Using the text on rocky intertidal habitats, decide whether each statement below agrees with it. Answer yes or no for each, and quote the words from the text that decide it.
(a) The more detailed biodiversity survey is carried out every year.
(b) Raimondi's team studied rocky intertidal habitats before the MPAs existed.
(c) The website with the interactive GIS map is still under development.

• Source document
————

Rocky intertidal habitats occur where the land meets the sea: they’re where you can kneel next to the small pools of water left behind at low tide and marvel at the brilliantly colored sea stars and otherworldly urchins. Filled with species uniquely adapted to live amidst crashing waves, as well as alternating periods of total submersion and full sun, they are some of the most biodiverse places in the world.
They are also a critical part of California’s Marine Protected Area (MPA) system. Peter Raimondi, Professor in the Ecology and Evolutionary Biology Department at U.C. Santa Cruz, and his team have been studying rocky intertidal habitats for decades, even before the establishment of MPAs. Their detailed data on the biodiversity present in these habitats was used to help design the size and location of the new MPAs. Now, with funding and support from California Sea Grant, the Ocean Protection Council, and California Department of Fish and Wildlife, they are continuing to monitor their long-established research sites to understand whether the MPAs are effective at protecting this unique environment. The data will also be crucial for assessing the ecological damage wrought by oil spills such as the October 2021 spill occurring off the southern California coast.
Raimondi’s team conducts two different types of surveys, both of which involve standardized protocols that allow for seamless integration across research projects, maximizing the usefulness of the data.
First, long-term surveys are conducted each year and involve re-visiting established locations. At each site, researchers break down the habitat into distinct groups that vary according to distance from the low tide line: these are visible as bands of dominant species such as mussel beds or seagrass. The surveys focus on keystone and foundation species, with the idea that changes in these species will signal, or directly lead to, changes across the community.
A second, more detailed biodiversity survey occurs every 3-4 years and encapsulates the many thousands of species found in the state’s intertidal habitats. Each site is overlaid with a grid of points that are mapped in three dimensions, including latitude, longitude and tidal elevation. This produces a layered image of everything found at that specific point in time.
These two survey datasets supplement each other and enable researchers to understand both the size and the scope of changes, from the geographic extent of a growing mussel bed to the percentage change in the population.
In addition to the surveys, the project includes the development of web-based tools for sharing the data with other researchers, resource managers and the public. Already up and running, the website includes an interactive GIS map that gives users a visual summary of the data from each of the survey sites. It also includes a detailed map and explanation of how the biodiversity surveys have uncovered three distinct groups of intertidal communities in the Channel Islands, believed to be the result of variations in ocean temperature. With this level of understanding of how ecological communities respond to changes in water temperature, researchers and resource managers can better predict how intertidal zones might respond to the climate crisis.
All of this data is helping to paint a picture of how effective California’s new MPAs are at protecting intertidal communities. This is a big task, because protecting marine areas is a relatively recent experiment, and scientists are still assessing whether the protected areas will have the same benefits in marine environments that we see on land. One of the most notable changes Raimondi has seen is the sense of stewardship that occurs when an area is protected.
“When you say ‘this is an area we’re protecting,’ not just a species, which is amorphous in space, I think that’s more substantive to most people,” he says. This is demonstrated in the results showing changes in harvested species like abalone, which change not only in numbers when harvesting is restricted, but also in size structure.

————

• Entries shown
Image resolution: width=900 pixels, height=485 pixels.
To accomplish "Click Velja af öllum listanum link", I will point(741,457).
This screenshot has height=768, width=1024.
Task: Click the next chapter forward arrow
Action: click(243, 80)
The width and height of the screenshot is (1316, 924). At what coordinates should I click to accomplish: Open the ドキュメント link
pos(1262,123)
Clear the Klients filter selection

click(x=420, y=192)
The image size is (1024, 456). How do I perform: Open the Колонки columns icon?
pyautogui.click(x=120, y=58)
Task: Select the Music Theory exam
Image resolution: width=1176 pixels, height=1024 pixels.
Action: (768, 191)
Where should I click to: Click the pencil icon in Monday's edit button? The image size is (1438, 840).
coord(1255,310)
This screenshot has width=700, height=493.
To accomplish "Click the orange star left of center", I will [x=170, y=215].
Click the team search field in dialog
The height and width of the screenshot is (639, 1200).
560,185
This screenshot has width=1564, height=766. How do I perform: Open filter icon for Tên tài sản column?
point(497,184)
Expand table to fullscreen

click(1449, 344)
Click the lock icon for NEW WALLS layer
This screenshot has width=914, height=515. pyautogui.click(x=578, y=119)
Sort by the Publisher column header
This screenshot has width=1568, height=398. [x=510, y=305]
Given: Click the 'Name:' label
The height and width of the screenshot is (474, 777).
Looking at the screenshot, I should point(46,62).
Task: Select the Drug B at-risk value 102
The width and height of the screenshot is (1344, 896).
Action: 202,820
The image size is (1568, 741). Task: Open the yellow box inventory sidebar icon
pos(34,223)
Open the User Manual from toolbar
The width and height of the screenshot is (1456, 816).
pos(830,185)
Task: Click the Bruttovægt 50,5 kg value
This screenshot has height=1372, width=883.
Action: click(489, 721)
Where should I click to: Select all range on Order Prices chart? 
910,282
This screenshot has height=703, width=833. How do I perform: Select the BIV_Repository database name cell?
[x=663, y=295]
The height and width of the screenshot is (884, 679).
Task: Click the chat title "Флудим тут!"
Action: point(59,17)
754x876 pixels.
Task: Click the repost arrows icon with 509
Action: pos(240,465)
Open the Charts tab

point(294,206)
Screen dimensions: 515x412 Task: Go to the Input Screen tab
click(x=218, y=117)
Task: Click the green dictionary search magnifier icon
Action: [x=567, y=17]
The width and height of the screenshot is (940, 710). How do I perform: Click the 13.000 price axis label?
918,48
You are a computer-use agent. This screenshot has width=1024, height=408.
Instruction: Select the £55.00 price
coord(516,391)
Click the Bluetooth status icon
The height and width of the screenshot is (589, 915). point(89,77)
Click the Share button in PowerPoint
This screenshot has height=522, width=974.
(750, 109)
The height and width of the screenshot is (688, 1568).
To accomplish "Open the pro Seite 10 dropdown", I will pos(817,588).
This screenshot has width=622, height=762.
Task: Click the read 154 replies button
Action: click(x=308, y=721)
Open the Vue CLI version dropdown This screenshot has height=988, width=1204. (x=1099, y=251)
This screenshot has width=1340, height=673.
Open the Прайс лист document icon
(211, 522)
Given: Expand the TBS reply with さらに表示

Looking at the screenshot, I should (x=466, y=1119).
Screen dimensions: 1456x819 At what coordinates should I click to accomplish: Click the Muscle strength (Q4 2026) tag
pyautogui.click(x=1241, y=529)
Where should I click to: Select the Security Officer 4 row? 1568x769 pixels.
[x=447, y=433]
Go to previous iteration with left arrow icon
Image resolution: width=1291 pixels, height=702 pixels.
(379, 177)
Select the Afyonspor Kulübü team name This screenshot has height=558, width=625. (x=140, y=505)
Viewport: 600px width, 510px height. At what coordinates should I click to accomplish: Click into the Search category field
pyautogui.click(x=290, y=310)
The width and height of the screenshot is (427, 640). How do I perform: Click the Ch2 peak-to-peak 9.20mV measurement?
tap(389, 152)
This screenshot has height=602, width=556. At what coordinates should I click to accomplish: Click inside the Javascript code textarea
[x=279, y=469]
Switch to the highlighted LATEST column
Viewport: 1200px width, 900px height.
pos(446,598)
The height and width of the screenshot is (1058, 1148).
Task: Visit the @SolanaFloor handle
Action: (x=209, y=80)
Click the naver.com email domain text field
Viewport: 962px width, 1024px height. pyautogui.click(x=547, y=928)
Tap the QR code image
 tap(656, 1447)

————

• Written reply
(a) No: "A second, more detailed biodiversity survey occurs every 3-4 years"
(b) Yes: "even before the establishment of MPAs"
(c) No: "Already up and running, the website includes an interactive GIS map"